GIVEN PASSAGE:
______

Blogger chris said...
You are obviously someone who loves Jesus, and I would be interested in your view on a question related to this matter. I am open to persuasion on the issue of women's roles in ministry, though I have met many godly Christians, both men and women, who are committed to the complementarian view, and who hold this view on the basis of Scripture. Perhaps contrary to your experience, I think that, properly applied, this view does not imply that God loves men more than women, or anything like that. In short, I don't see the complementarian view as being manifestly evil or unjust (not that this was what you were implying), though it may potentially be incorrect.
My real issue in this debate is that, on my reading of Paul's letters especially, I think that it is possible for a course of action to be morally wrong, not because of anything inherent to the action, but because by carrying it out one causes others to stumble or be led astray. Therefore, supposing it is allowable for women to be bishops, it might still be wrong for them to serve in this way if by doing so they cause others to fall. What do you think on this? If there is a group of Christians who (perhaps incorrectly) are convicted, on the basis of Scripture, that women should not be bishops, should women refrain from being bishops for their sake?
From my days at university, I can remember a few liberal-leaning Anglicans being mortally offended by the Christian Union asking people to sign up to a doctrinal basis before they were allowed to serve in certain roles - in their view it was well out of order to be so narrow-minded. It would be ironic if the same Anglicans were to end up creating an effective Church of England 'doctrinal basis', excluding those who hold to a complementarian position on women's ministry.
09 July 2008 15:54
Blogger Rachel said...
Re My real issue in this debate is that, on my reading of Paul's letters especially, I think that it is possible for a course of action to be morally wrong, not because of anything inherent to the action, but because by carrying it out one causes others to stumble or be led astray.

______

DATA EXTRACTS:
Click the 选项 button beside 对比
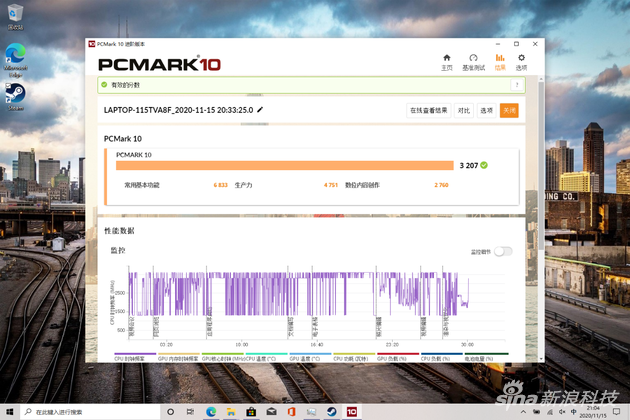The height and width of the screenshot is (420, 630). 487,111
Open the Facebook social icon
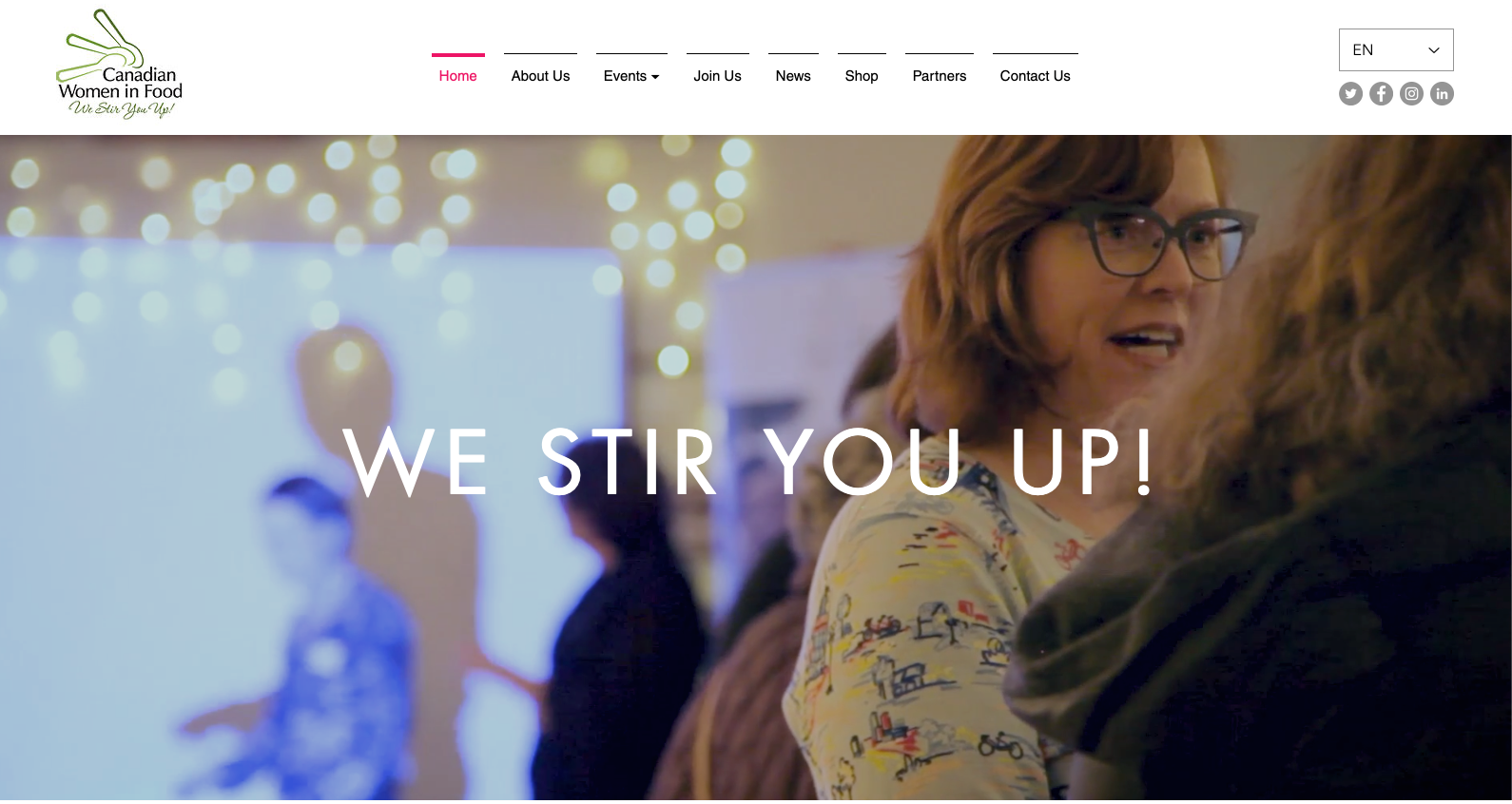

______

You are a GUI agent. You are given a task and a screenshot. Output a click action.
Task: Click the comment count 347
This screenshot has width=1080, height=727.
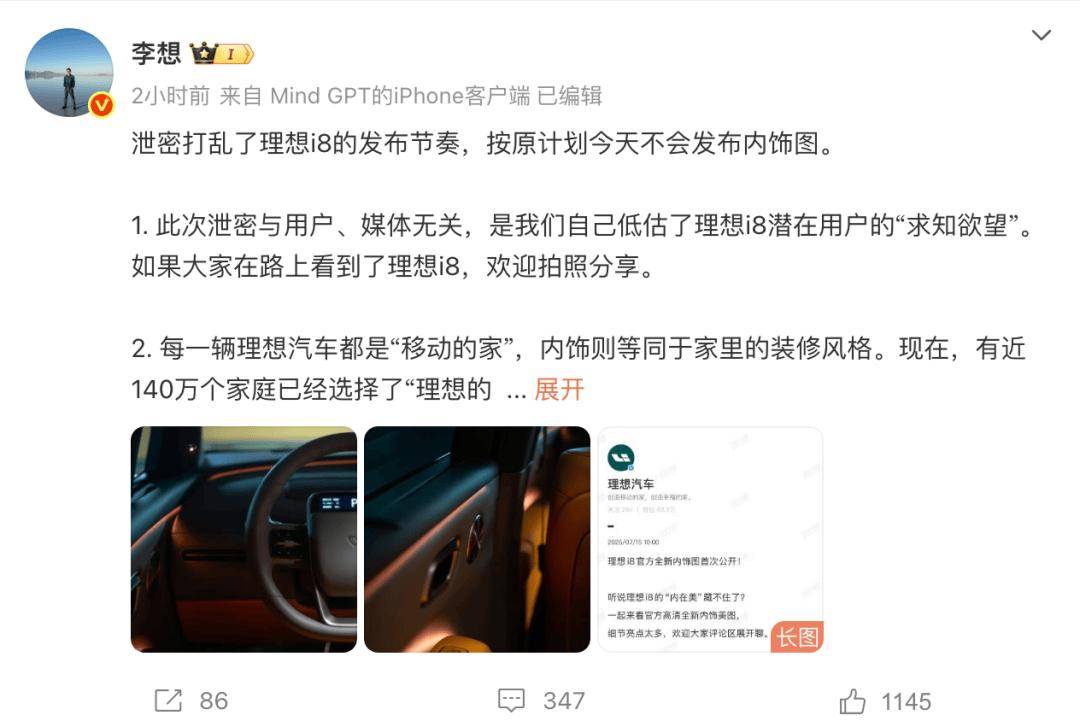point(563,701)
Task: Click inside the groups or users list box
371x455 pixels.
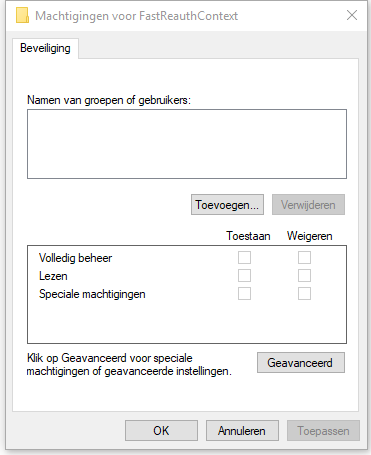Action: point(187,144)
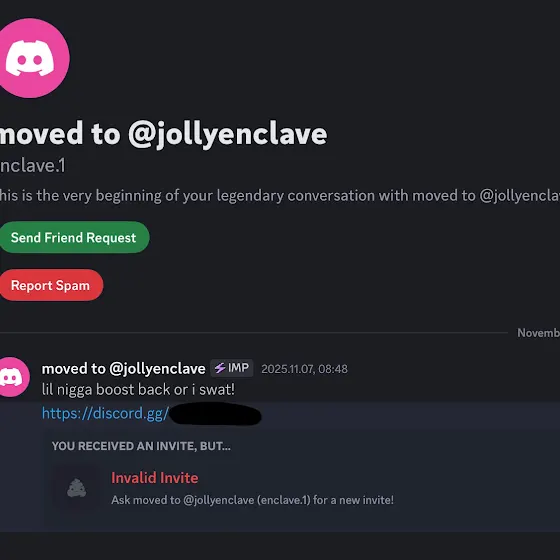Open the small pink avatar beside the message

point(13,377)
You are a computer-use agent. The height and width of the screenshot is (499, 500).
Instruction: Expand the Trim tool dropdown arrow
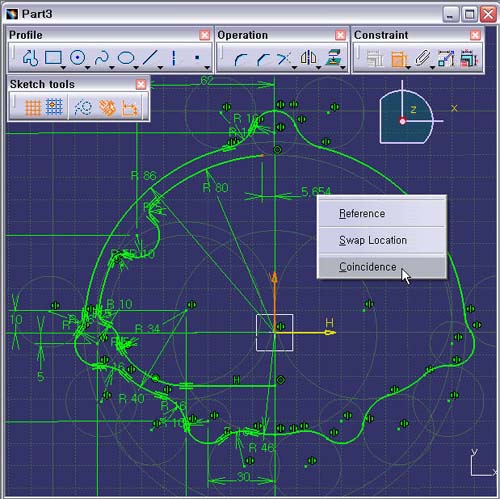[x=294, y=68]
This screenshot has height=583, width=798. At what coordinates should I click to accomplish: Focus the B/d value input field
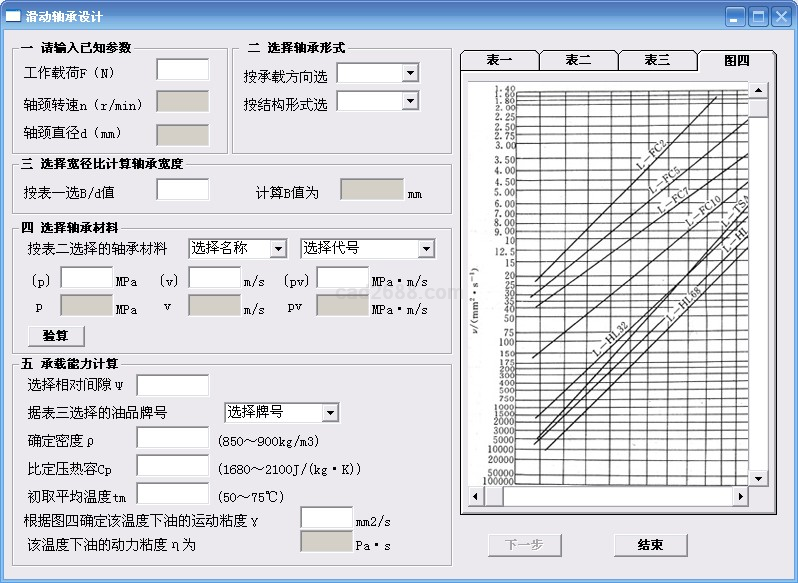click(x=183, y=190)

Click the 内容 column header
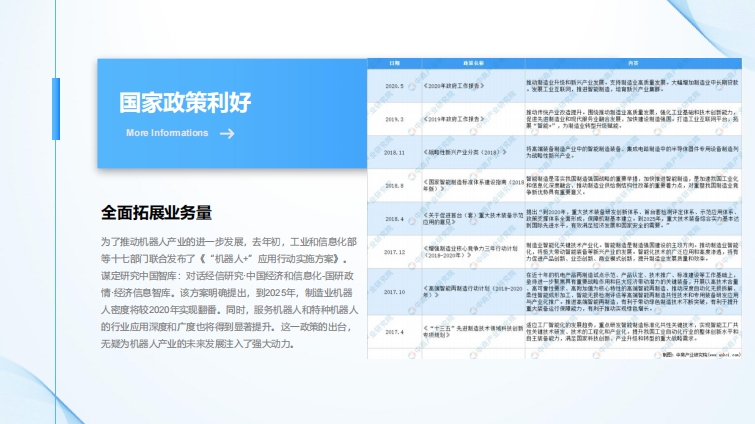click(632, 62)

______

WORK REQUEST A: Copy out the stretch of the blog comments on women's ministry from "From my days" through "Blogger Rachel said...".
WORK REQUEST B: Pick up the blog comments on women's ministry after their final line and write what follows.

WRITTEN ANSWER A:
From my days at university, I can remember a few liberal-leaning Anglicans being mortally offended by the Christian Union asking people to sign up to a doctrinal basis before they were allowed to serve in certain roles - in their view it was well out of order to be so narrow-minded. It would be ironic if the same Anglicans were to end up creating an effective Church of England 'doctrinal basis', excluding those who hold to a complementarian position on women's ministry.
09 July 2008 15:54
Blogger Rachel said...

WRITTEN ANSWER B:
I absolutely agree that a course of action can be a stumbling block to others - Paul certainly brings our attention to this. You know, on that basis I feel that women in leadership roles actually helps to bring the gospel to our society: it is a society in which women are treated as equals, are being given the same access to education and jobs. I do not read women's prohibition in ministry as discriminatory or sexist because this is articlating it socio-politically and not theologically and I set my discussions inside a biblical framework which sometimes means it's hard for people of the world to understand me. What your ref. to stumbling blocks actually does though, is make me consider my culture, Paul became one with the people he was directing towards God, in order to meet them where they were at and not thrust something upon them or 'lord' it over them. We do actually need to meet the women of our society where they are at so that they don't encounter stumbling blocks in their journey towards God, for if their culture values them, educates them and affirms them, then Christianity should too. If a new Christian woman is faced with the idea that her husband should be her Lord and she should not use her giftings to bring others to faith, even if she has all the qualities desired in a bishop or vicar then surely this teaching would be a stumbling block to her in her development as a Christian. So yes, I absolutely agree with you but I perhaps differ in my application of this wisdom from St Paul.
Rachel at Re vis.e Re form
Anyway, I've come across these poignant words from Carey, provided by The General Synod site and found them very affirming of my point of view:
I am prepared to live in peace and tolerance with those who think women should not be priests and to be patient with those who differ with me on the causes, nature and meaning of homosexuality but many of them, it seems, being "orthodox Anglicans" are not prepared to live with me. They want to destroy the Elizabethan settlement and turn us into a sect. In a typically generous contribution to the debate, Archbishop Rowan said that conservative Catholics and Evangelicals were a welcome presence because they sharpen up his theology...The women of the world - and even England - who struggle to hold fractured families and societies together in the face of male fecklessness, violence and despair in the slums of London and Lima are not likely to be converted by men who tell them about the immutability of male headship and the unsuitability of women to preside at the Lord's table.
Conservatives of both sorts face a difficult choice between mission and sectarian ecclesiology but the difference lies in this: whereas the Catholic conservatives are, by and large, so bound up in their sacramental pedigree that they have very little time for the mission to the unchurched, Evangelicals have a deep commitment to them which is being horribly impeded by their failure to see that whatever the Bible says about male headship, this is surely less important than what Jesus said about bringing the Good News to the poor.